#### [Exercise description]
Reproduce, word for word, the part of the LLVM 22 release post below that opens with the words "Armv9.7-A architecture support" and closes with "Arm announcement blog post.".

Home

Community

Tools, Software and IDEs blog

April 22, 2026

What is new in LLVM 22?

Find out about Arm contribution to the latest LLVM 22 release: Latest architecture and CPU support, code generation improvements.

By Volodymyr Turanskyy

Reading time 21 minutes

LLVM 22.1.1 released on March 11, 2026. Cullen Rhodes from Arm managed this release. It delivers improvements in Arm architecture support, performance, and tools. The following sections highlight key changes.

To find out more about the previous LLVM release, you can read What is new in LLVM 21?

New architecture and CPU support

Armv9.7-A architecture support

By Maciej Gabka

LLVM 22 provides assembly support for several new architecture features announced by Arm in 2025. The 2026 update is Armv9.7-A. For more information, see the annual announcement blog post. The Armv9.7-A architecture extension page documents these extensions and includes additional details.

In 2026, Arm announced an update to the Arm Generic Interrupt Controller (GICv5). LLVM 22 is the first release that provides full assembly support for this extension. This release also adds assembly support for the Future Architecture Technologies, including Permission Overlays Extension 2 (POE2) and Virtual Memory Tagging (vMTE). For more information, see the Arm announcement blog post.

The LLVM 22 assembler is compatible with the December 2025 architecture XML release, which is part of the Exploration Tools. For the full instruction set, see the December 2025 Arm A-profile A64 Instruction Set Architecture release.

LLVM 22 extends the Arm C Language Extensions (ACLE) implementation. It implements intrinsics for data processing instructions that architecture features introduced in 2024, including SVE2p2 and SME2p2. It also defines new  __pld_range and __pldx_range prefetch intrinsics that match the semantics of the range prefetch instruction. For more information, see the Arm C Language Extensions specification at https://github.com/ARM-software/acle.

LLVM 22 removes support for the Transactional Memory Extension (FEAT_TME) because Arm withdrew this feature from all architecture versions.

#### [Record list]
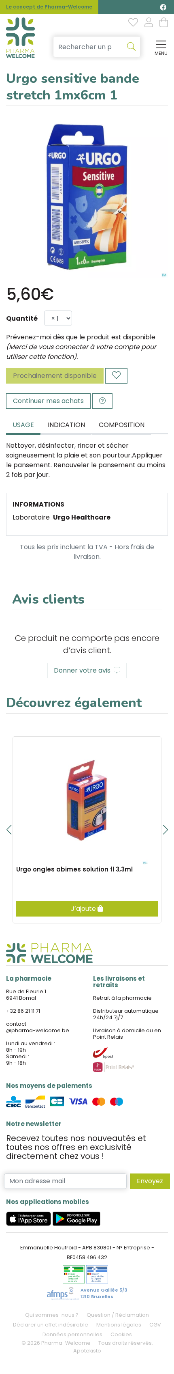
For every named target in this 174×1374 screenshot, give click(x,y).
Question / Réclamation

--

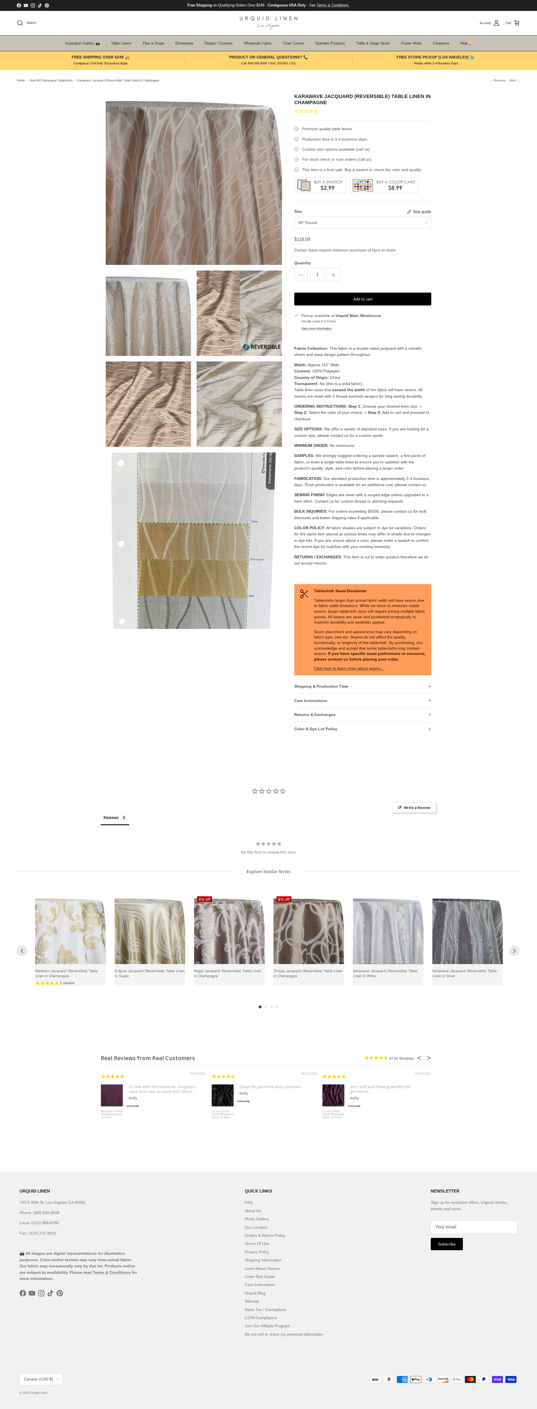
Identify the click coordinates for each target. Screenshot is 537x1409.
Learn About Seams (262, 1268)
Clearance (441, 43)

#### [Output of the exercise]
Armv9.7-A architecture support

By Maciej Gabka

LLVM 22 provides assembly support for several new architecture features announced by Arm in 2025. The 2026 update is Armv9.7-A. For more information, see the annual announcement blog post. The Armv9.7-A architecture extension page documents these extensions and includes additional details.

In 2026, Arm announced an update to the Arm Generic Interrupt Controller (GICv5). LLVM 22 is the first release that provides full assembly support for this extension. This release also adds assembly support for the Future Architecture Technologies, including Permission Overlays Extension 2 (POE2) and Virtual Memory Tagging (vMTE). For more information, see the Arm announcement blog post.